START Page text

Investors too may wish they had guarantees. Cazoo shares have halved since their IPO. The hare has disappeared deep into the long grass.

A safer way into used cars might be via some tech-minded existing dealers. They may be more of a tortoise than a hare, but as in the old tale that may prove an advantage.

They’ve looked long and hard before leaping. Take Motorpoint — the UK’s only listed used-car-only supermarket. It was launched in 1998 in Derby with a website, a call centre and a showroom in a former abattoir. It has since expanded to 15 click and collect sites, sells close to 100,000 pre-owned autos a year, delivers to the customer’s door, and is forecast to make £25mn pre-tax profits in the year to March 2023 and £40mn the year after.

It is still small, worth under £300m. But that shows how hard it is to foment revolution in used cars. Just 1 per cent of the 8mn second-hand cars sold are purchased online. Motorists may distrust sharp-suited salesmen, but they distrust the web even more.

The market is changing — but slowly. Price comparison sites such as Autotrader have brought transparency. The pandemic has forced shoppers to face their fears of the web. Mark Lavery, boss of franchise dealer Cambria Automobiles, says a decade ago, buyers made four showroom visits before buying. Now they research online and visit just once.

Motorpoint is aiming for £2bn of revenues within a couple of years — 70 per cent online, up from 60 per cent now. Nonetheless, chief executive Mark Carpenter argues purchasers will still want a choice — internet or showroom or a bit of both — and is expanding branches.

Line chart of Share prices rebased in local currency showing Cazoo stalls after IPO

At Cazoo, Chesterman reckons pure digital used-car purchases could top 30 per cent of the UK market — but that’s still plenty for Cazoo if it takes 2 to 3 per cent. He expects Cazoo to go into profit by doubling sales to 100,000 used cars by next year.

END Page text

## Required work
1. According to the used-car market passage, where and in what year was Motorpoint launched?
2. Continue the passage on used-car sales after its final sentence.

START Excerpted records

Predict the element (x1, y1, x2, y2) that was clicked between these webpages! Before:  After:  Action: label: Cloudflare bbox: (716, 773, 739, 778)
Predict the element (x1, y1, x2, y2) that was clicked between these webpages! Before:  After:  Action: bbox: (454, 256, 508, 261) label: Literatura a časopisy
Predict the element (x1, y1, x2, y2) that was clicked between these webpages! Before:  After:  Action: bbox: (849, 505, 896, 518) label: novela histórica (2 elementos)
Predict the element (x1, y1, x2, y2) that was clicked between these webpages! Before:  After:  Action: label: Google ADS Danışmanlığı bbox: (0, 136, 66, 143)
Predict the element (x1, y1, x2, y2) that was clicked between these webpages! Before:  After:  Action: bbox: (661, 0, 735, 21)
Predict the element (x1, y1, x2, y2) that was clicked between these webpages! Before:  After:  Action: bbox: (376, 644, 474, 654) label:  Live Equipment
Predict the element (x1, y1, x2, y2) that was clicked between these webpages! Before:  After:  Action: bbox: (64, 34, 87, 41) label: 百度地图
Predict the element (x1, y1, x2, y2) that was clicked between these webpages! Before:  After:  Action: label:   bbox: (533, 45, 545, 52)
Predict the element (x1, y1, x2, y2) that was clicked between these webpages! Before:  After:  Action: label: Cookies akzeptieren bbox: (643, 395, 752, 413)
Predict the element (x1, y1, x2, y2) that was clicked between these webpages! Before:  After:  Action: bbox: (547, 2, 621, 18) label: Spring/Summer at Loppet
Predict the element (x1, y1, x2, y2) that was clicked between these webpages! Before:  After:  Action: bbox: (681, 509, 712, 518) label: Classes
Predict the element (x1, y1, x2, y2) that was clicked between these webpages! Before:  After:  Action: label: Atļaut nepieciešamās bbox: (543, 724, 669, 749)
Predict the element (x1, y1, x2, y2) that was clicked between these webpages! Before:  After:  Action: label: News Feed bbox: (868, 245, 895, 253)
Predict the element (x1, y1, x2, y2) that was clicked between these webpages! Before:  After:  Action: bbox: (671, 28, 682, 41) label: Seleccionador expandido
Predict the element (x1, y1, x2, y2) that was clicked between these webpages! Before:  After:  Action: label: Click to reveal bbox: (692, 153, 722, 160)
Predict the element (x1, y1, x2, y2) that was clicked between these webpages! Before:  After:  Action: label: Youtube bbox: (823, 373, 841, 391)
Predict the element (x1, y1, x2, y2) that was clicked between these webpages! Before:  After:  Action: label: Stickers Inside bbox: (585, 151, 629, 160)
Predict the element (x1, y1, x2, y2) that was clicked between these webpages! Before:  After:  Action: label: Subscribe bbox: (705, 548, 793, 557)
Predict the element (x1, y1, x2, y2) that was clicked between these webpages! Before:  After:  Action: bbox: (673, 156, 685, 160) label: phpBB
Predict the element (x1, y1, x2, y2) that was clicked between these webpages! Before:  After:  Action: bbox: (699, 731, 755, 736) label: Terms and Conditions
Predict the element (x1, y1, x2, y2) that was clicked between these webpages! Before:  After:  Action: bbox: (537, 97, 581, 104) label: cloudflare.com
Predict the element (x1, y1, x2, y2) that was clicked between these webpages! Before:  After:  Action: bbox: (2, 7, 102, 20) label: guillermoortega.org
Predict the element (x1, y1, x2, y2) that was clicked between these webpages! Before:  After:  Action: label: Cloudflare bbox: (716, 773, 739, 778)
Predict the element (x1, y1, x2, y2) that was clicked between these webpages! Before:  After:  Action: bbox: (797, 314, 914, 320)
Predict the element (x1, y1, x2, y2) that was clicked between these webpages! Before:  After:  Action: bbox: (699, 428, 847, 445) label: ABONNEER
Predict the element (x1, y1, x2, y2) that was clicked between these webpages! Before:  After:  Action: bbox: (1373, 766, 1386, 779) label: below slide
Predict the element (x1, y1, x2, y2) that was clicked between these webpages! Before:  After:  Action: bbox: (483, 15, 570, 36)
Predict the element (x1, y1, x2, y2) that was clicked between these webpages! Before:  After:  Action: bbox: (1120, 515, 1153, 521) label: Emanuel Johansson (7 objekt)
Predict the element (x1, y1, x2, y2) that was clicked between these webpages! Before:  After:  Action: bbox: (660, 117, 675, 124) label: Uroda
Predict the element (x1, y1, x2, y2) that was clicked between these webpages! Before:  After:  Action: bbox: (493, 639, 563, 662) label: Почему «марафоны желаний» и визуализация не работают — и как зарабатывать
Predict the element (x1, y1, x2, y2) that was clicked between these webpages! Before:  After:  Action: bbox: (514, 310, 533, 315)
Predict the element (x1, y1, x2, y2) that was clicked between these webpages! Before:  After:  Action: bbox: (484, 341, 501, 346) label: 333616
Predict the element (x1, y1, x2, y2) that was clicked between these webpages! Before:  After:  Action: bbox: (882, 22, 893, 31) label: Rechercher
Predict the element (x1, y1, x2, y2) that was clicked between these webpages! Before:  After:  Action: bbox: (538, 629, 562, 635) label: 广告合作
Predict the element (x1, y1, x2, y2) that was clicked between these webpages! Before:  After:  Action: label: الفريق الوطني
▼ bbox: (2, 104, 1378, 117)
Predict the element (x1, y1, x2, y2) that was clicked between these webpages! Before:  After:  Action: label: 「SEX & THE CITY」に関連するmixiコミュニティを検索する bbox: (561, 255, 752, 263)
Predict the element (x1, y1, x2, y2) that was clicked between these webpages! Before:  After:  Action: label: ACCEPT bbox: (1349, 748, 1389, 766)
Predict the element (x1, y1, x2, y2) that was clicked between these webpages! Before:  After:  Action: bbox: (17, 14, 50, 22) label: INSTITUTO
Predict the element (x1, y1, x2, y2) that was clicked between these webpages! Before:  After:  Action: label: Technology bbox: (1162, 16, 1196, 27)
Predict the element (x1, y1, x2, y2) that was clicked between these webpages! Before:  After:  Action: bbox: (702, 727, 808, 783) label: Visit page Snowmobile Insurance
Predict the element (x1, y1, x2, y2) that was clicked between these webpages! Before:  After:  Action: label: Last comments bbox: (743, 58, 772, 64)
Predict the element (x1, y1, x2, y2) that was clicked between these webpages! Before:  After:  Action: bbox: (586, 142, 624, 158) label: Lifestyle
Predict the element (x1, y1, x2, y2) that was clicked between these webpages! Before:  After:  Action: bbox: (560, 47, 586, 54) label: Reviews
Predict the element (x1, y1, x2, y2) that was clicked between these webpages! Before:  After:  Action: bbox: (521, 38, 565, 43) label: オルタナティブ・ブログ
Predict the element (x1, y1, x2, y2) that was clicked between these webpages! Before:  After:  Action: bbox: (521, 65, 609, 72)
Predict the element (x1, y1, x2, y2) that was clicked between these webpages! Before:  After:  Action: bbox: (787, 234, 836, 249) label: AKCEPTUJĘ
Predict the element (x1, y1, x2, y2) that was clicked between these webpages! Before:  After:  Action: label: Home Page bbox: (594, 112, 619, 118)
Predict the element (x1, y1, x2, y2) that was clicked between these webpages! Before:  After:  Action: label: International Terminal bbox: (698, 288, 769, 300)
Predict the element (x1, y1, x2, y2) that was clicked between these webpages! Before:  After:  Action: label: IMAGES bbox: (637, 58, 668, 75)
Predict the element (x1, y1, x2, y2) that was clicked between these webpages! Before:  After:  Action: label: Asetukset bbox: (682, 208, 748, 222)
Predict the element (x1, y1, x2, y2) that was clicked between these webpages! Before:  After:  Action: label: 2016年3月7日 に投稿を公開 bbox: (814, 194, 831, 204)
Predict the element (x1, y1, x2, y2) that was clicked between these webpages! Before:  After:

END Excerpted records

## Your written answers
1. Derby, in 1998.

2.
That is a tall order. A decade after launch, Carvana, the US online supermarket on which Cazoo is modelled, is barely profitable.

In truth, selling cars, used or new, is extremely competitive.

“This is not an over-earning industry that offers easy pickings for a disruptor,” says Sanjay Vidyarthi of Liberum. “Manufacturers’ overcapacity leads to competition and limited pricing power. The distribution network is complex and fragmented.”

Up to half of used vehicles are sold by franchise dealers tied to manufacturers, often with costly showrooms. Bent on market share, the carmakers flood distributors with new vehicles that must be sold as soon as possible. The resultant discounting trickles down to used cars eating into margins.

Motorpoint has established relationships with manufacturers and fleet companies to source cheap nearly-new cars. Vidyarthi says: “It is a hard model to copy.”

Motorpoint’s share of the nearly-new market is just 4 per cent and its profit margins are still a skinny 2 per cent. But that is twice that of listed franchise dealers, such as Pendragon and Lookers.

At Cazoo, Chesterman’s strategy rests on staying only online and gaining economies of scale. He may be lucky. The pandemic has driven more consumers online while a global chip shortage has stalled motor production, pushing up prices of cars, old and new.

Industry watchers warn it could be temporary. Production will recover, prices fall and margins normalise. Better profitability on used cars is encouraging competition.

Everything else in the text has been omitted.